With his disorderly tuxedo and shoe-less feet, Riley was cast as a kind of bohemian, a visionary mad artist. In an essentially static set, he was the sole focus of interest, now flossing his teeth, now sinking down between the rows of seats or climbing onto the chair in a paroxysm, now conducting along to “Intermezzo IV (Pizzicato keringö)” as if in a dream. He made a fine go of the extended vocal techniques required, which included singing outside his normal range below the staff or in falsetto, and introduced considerable timbral variety to his delivery. His pitching was extremely accurate, no mean feat given the spikiness of Kurtág’s writing. There was even some humour, such as his antics at the reiterations of the word “gallop”. Altogether, Riley gave us an absorbing delivery of Beckett’s obscure but inspired lines. He was ably backed up by the virtuoso percussion-playing of Timothy Brigden, while the other instrumentalists generally had more supportive roles.
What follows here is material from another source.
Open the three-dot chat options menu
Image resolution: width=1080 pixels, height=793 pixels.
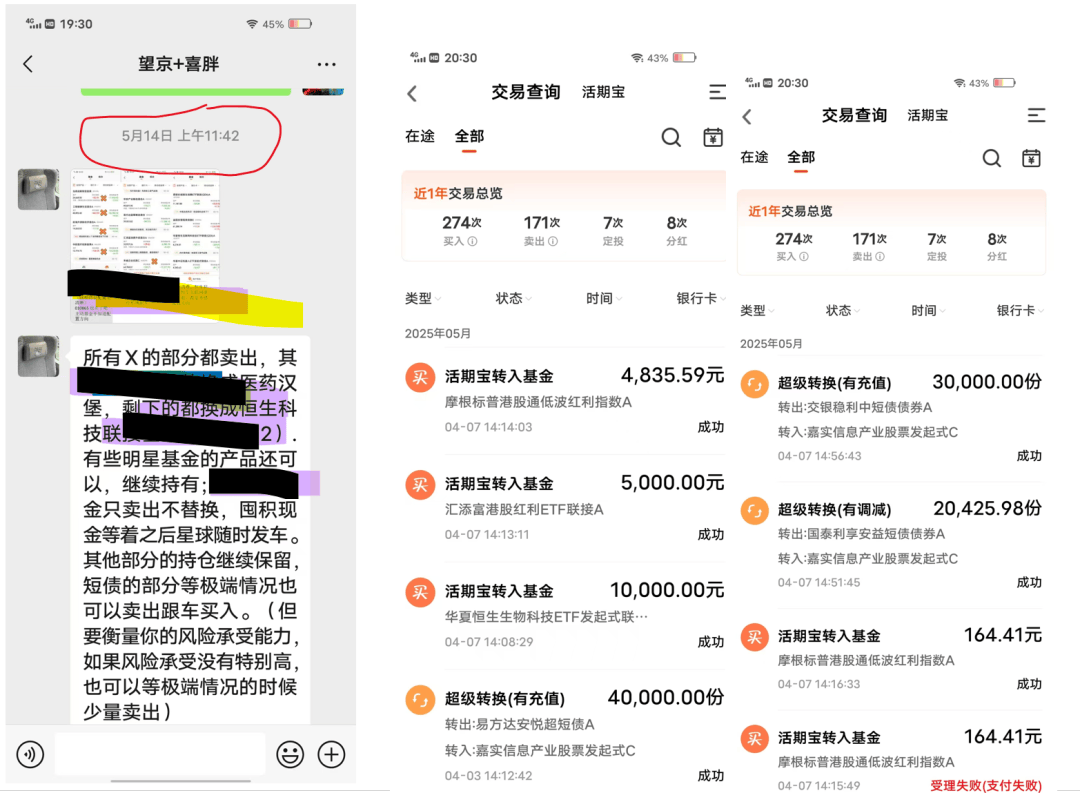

The opening of the second piece, George Benjamin’s Into the Little Hill, was simply electrifying: without any preparation we were confronted by soprano Ellen Winhall and mezzo-soprano Emily Edmonds downstage, lit from below like Rembrandt paintings, and declaiming in perfectly co-ordinated fourths and fifths the opening cry of the people. The purity of the intonation and the tightness of their ensemble almost hurt, it was so perfectly in place.
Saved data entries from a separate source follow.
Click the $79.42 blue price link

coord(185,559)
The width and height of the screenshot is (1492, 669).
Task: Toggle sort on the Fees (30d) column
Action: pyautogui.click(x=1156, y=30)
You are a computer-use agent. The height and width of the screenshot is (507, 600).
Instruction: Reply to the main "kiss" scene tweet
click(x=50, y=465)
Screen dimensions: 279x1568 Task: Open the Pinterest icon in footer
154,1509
After the pregnant sparseness of the Kurtág, Benjamin’s retelling of the Pied Piper legend sounded comparatively lush, partly as a result of the larger instrumental palette he employed. As with many other 20th-century versions of traditional fairy tales and legends (Richard Strauss’ Frau ohne Schatten comes to mind), the latent symbolism of events and characters is brought more to the fore. Winhall, who was attired in a two-tone cape, was the Piper, here only identified as a man without eyes and ears (shades of Pan’s Labyrinth?). She also played the minister’s innocent child, where her fresh voice was coloured to sound suitably artless. In all her roles she demonstrated ease and control in the upper register, and the dissonant climax when the baby was screaming was given appropriate heft. Edmonds, too, played multiple characters, featuring as both the minister and the minister’s wife. Like her soprano counterpart, she rarely employed a noticeable vibrato, but her tone sounded warm and appealing without this crutch. The instrumentalists played with confidence and conveyed the varied emotional levels of the tale.
The stage remained essentially the same as in the Kurtág, although there were more lighting changes here, and the two singers changed positions as their scenes unfolded. The sense of something having changed by the end was marked by the disruption of the hitherto orderly rows of chairs, and the final sight of Winhall (as the child) backing into a fiery cleft was indeed memorable. After the visual distractions of the previous evening’s Dido, here one felt that the natural order of things was restored, with Sarah Giles’ direction, Katren Wood’s design and Matt Cox’s lighting all enhancing the musical experience. In the Benjamin, the minister says at one point: “All music is incidental”. SCO has demonstrated once again that it ain’t necessarily so.